(DATA begins)

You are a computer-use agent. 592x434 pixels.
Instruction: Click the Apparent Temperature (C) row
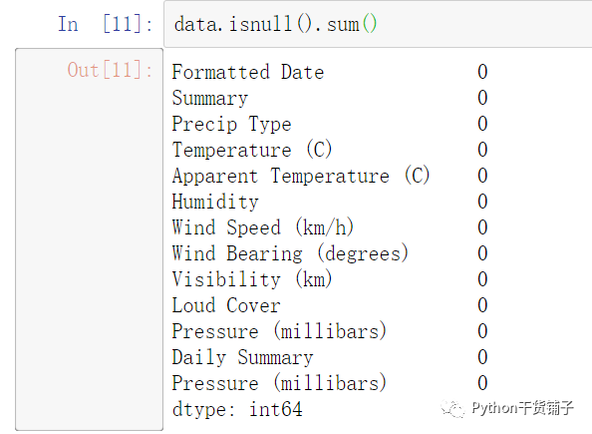(x=330, y=176)
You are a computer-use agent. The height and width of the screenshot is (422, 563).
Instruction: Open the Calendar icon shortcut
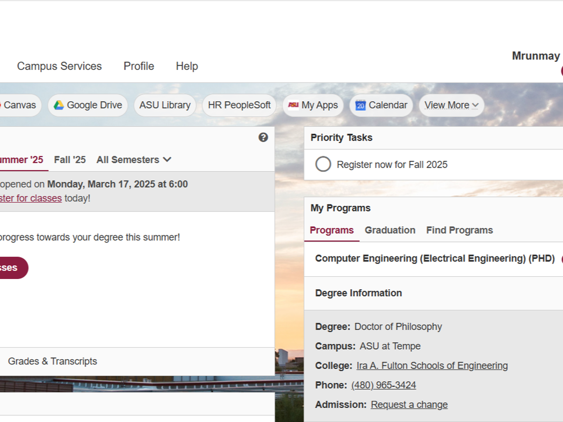tap(360, 105)
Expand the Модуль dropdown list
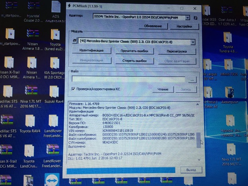This screenshot has width=248, height=186. point(193,41)
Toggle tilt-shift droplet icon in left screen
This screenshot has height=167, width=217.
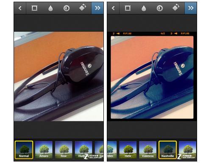(x=50, y=8)
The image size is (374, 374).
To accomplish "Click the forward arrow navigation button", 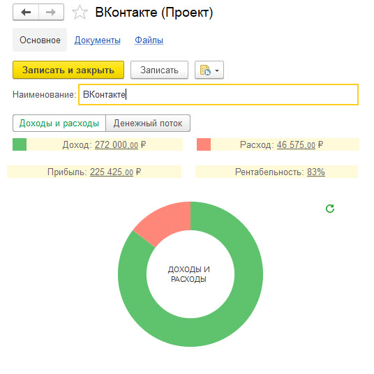I will (51, 12).
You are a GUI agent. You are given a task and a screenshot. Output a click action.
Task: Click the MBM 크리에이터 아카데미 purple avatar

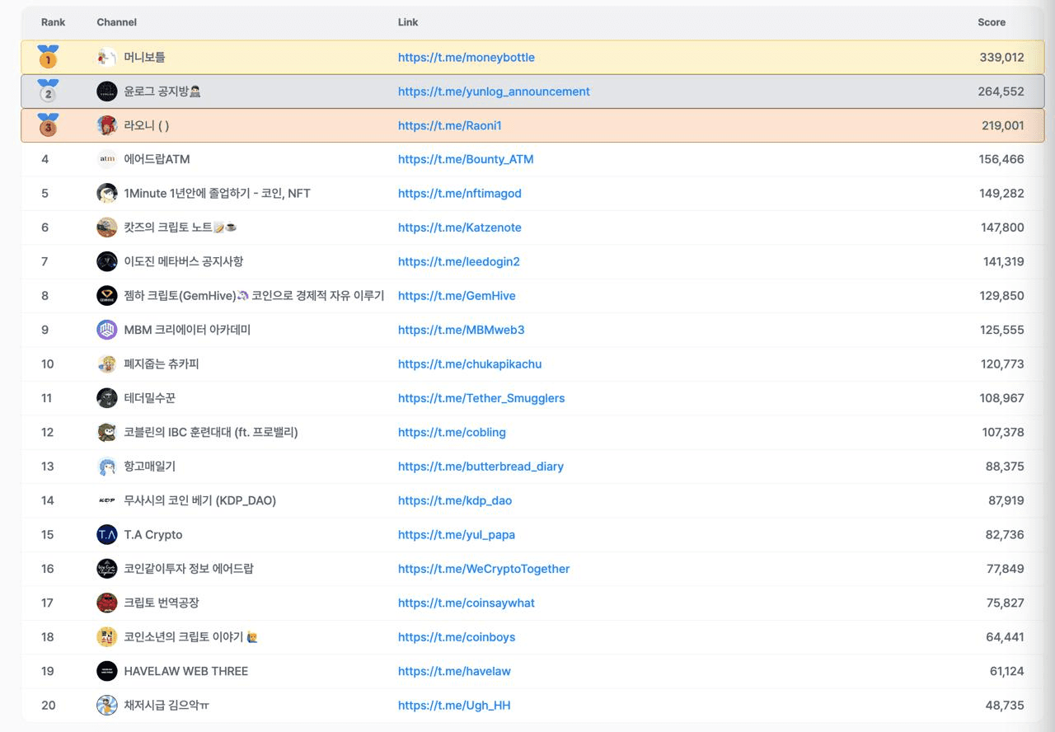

(DATA ends)

> _ABOUT THIS TASK_
Only lines with the word "agent" are wanted; pull each of them from the records.

> _REPLY_
You are a computer-use agent. 592x434 pixels.
You are a computer-use agent. The height and width of the screenshot is (422, 563).
You are a GUI agent. You are given a task and a screenshot. Output a click action.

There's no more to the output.